#### Job
Which usernames appear in the forum thread below, and what posting date and time accompanies each one?

#### Document segment

•••••

Just a little brainstorming inspired by Nekro, a Dungeon-Keeper like game that recently finished its Kickstarted, where you play an alchemist-turned-lich trying to gain personal revenge on a tyrant with the traditional "noble king" aesthetic. Neither faction is particularly nice, but the Nekro, at least, doesn't want to destroy the world, only the King, so that he may finally completely die instead of being stuck in a horrific half-life.

Seeing as how that's the kind of fairly deep and understandable motivation that Bioware likes to give its playable evil characters, I began to wonder what would happen if they made a game entirely about those kinds of characters.

And the karma meter can be Magneto vs. Doctor Doom.

So, any brainstorming as to how this might work?

Geddoe
2013-03-02, 12:18 AM
So, like the Saint's Row series with fantasy hats?

Because you get pretty supervillain-ish as you gain more rewards for doing stuff.

Leliel
2013-03-02, 09:41 AM
So, like the Saint's Row series with fantasy hats?

Because you get pretty supervillain-ish as you gain more rewards for doing stuff.

Perhaps.

Knowing Bioware and their squeamishness when it comes to writing outright player evil, more than likely they'd play it for drama...and just as importantly, would probably avoid the real evil stuff and save it for the antagonists. Your PC and his/her party are greedy and vengeful, not genocidal.

VanBuren
2013-03-02, 04:30 PM
By which I mean, are the leader and/or high-ranking lieutenant of a traditionally villainous organization, not one where you repeatedly try to drive down your karma meter.

•••••

#### Information shown
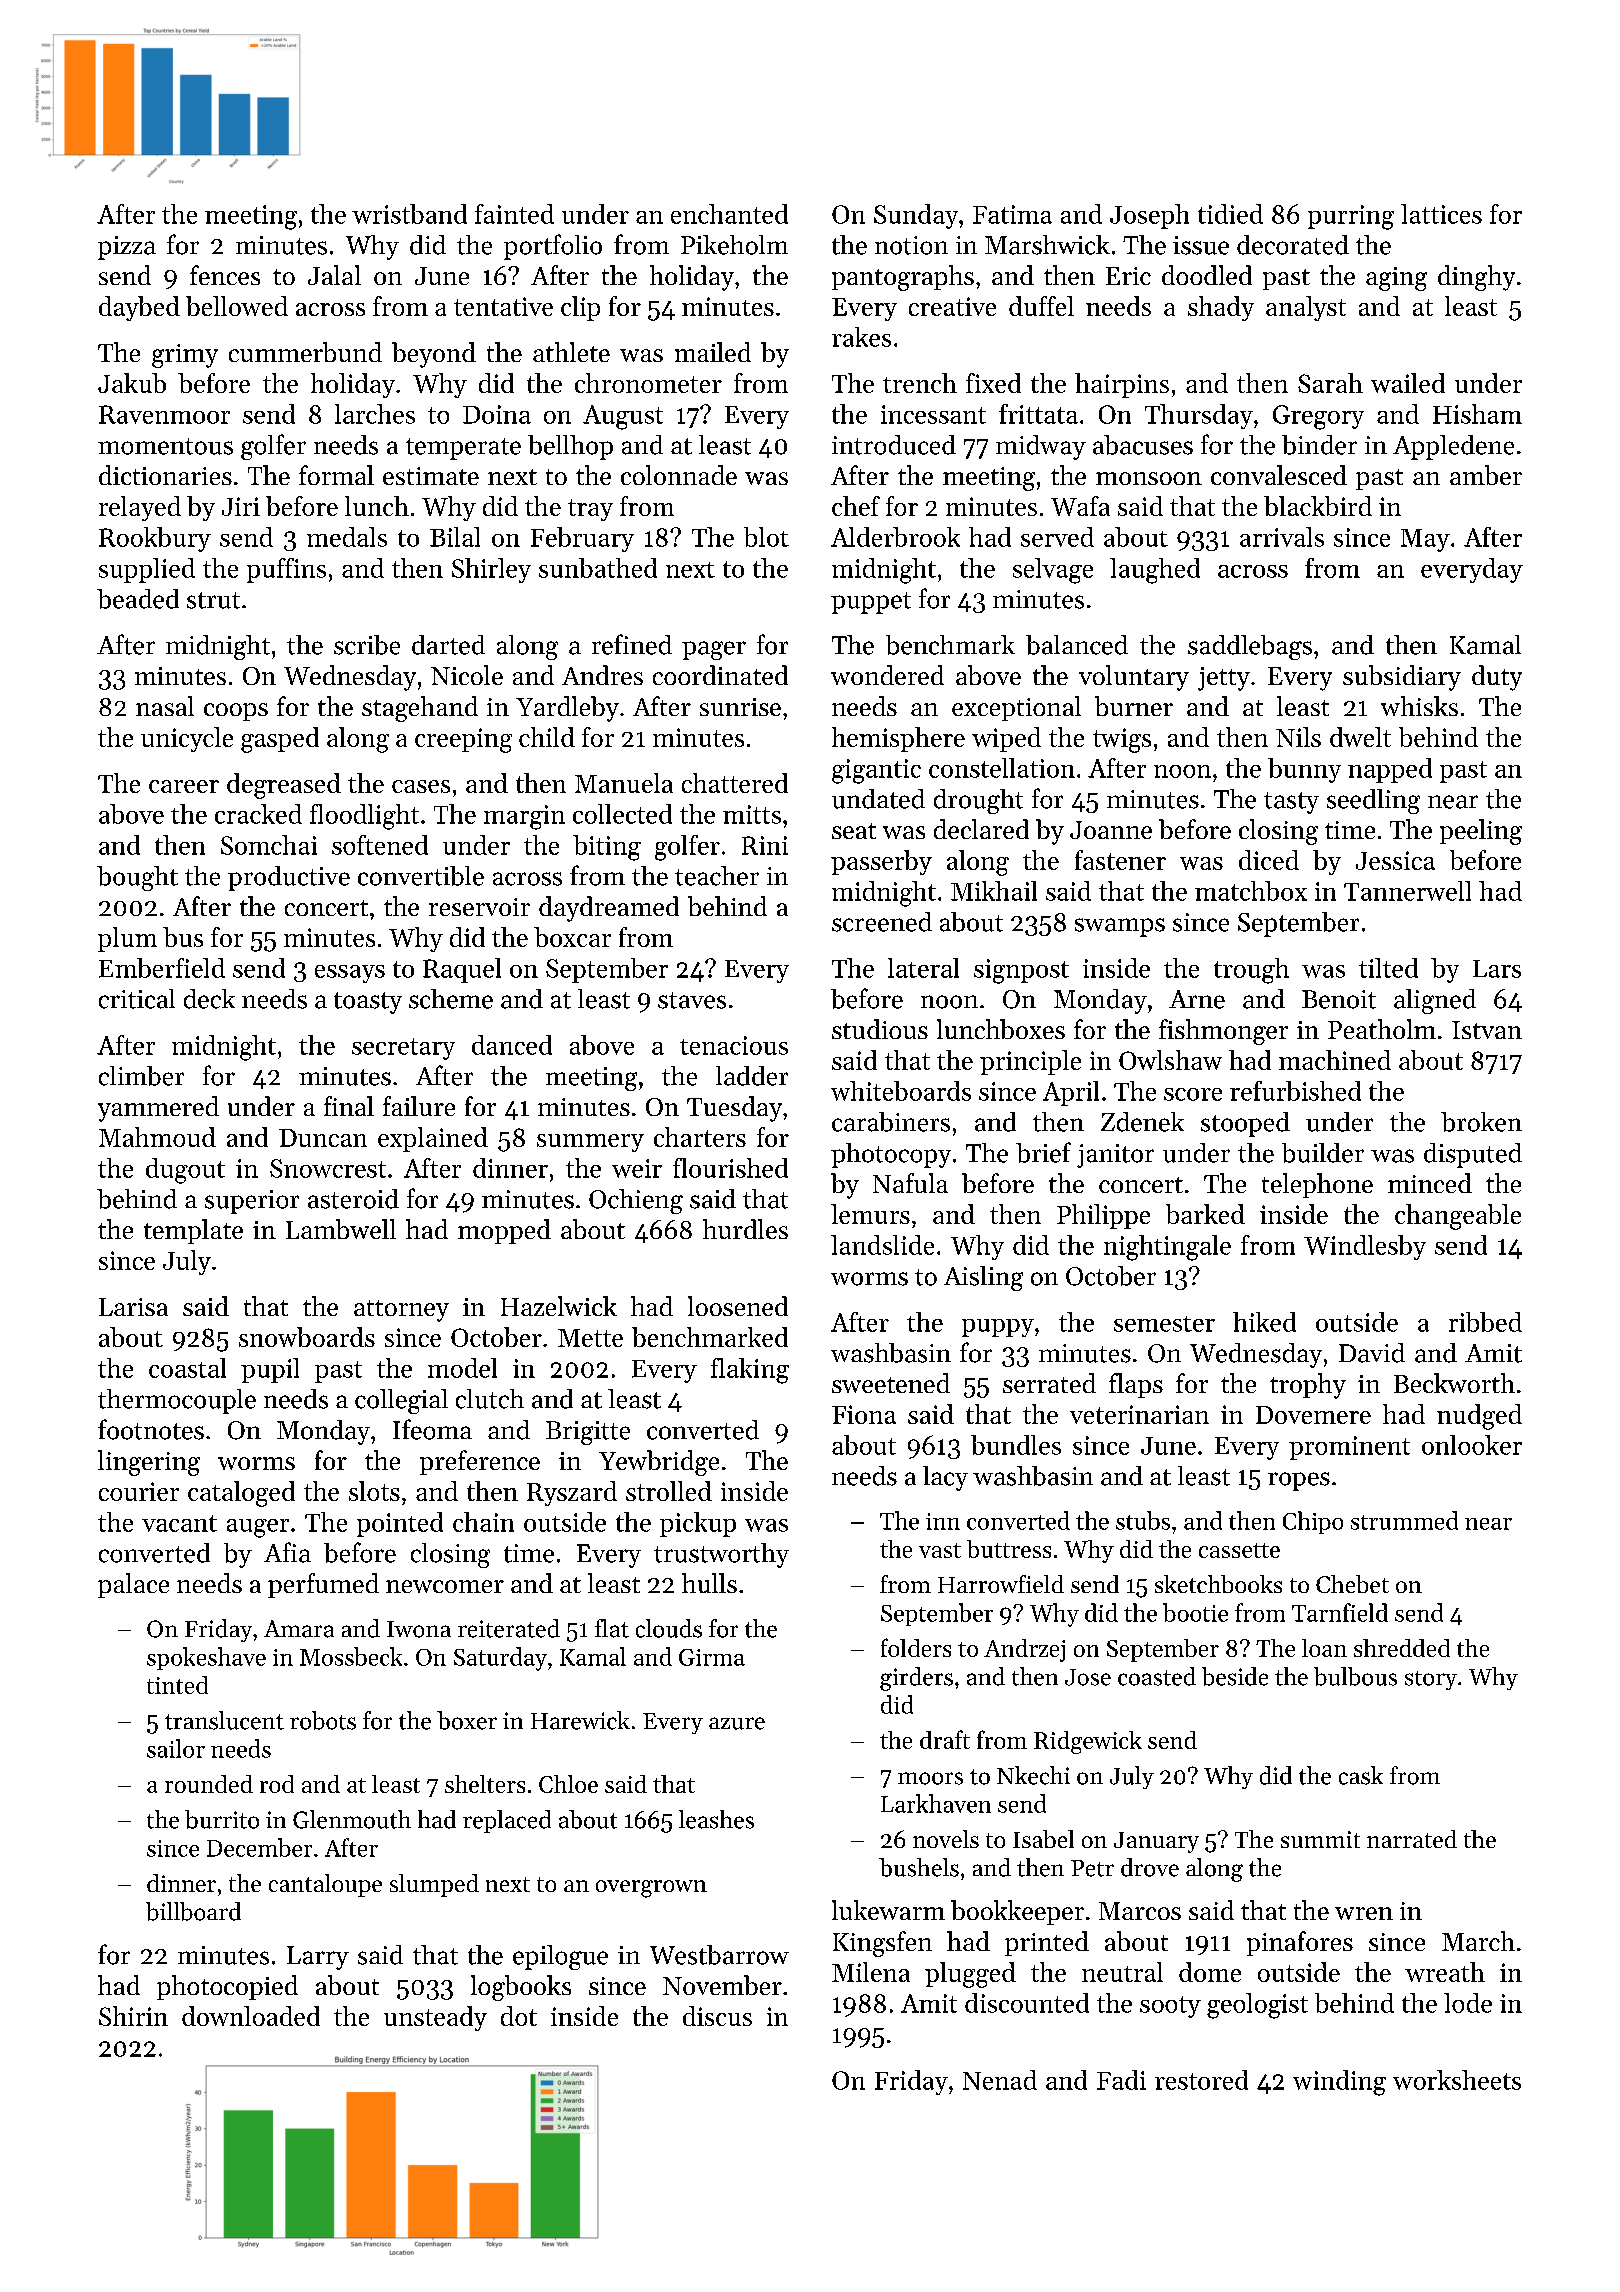 This image has height=2292, width=1620. Describe the element at coordinates (895, 537) in the image. I see `Alderbrook` at that location.
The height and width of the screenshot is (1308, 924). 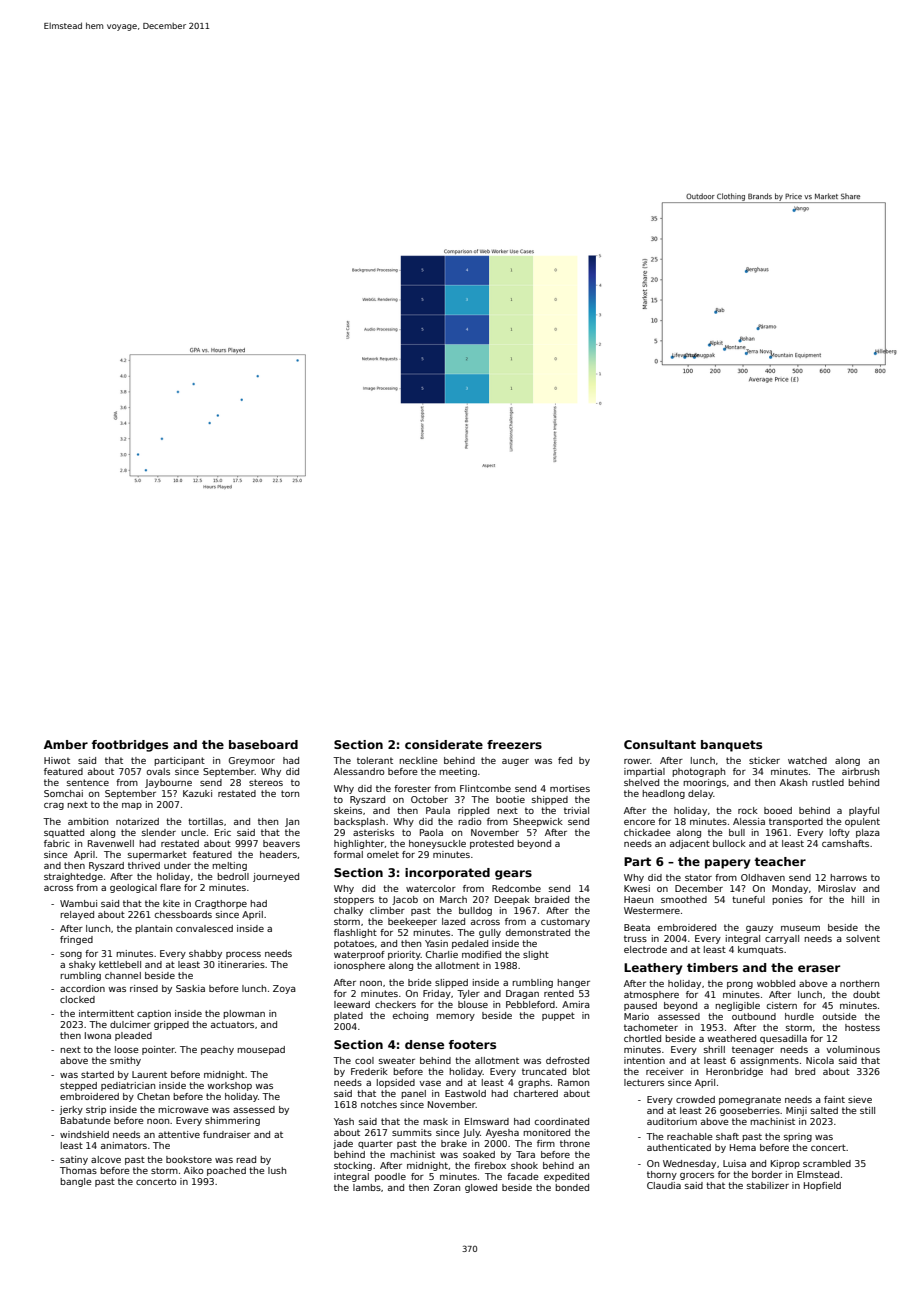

•••••

#### Written response
- Geddoe: 2013-03-02, 12:18 AM
- Leliel: 2013-03-02, 09:41 AM
- VanBuren: 2013-03-02, 04:30 PM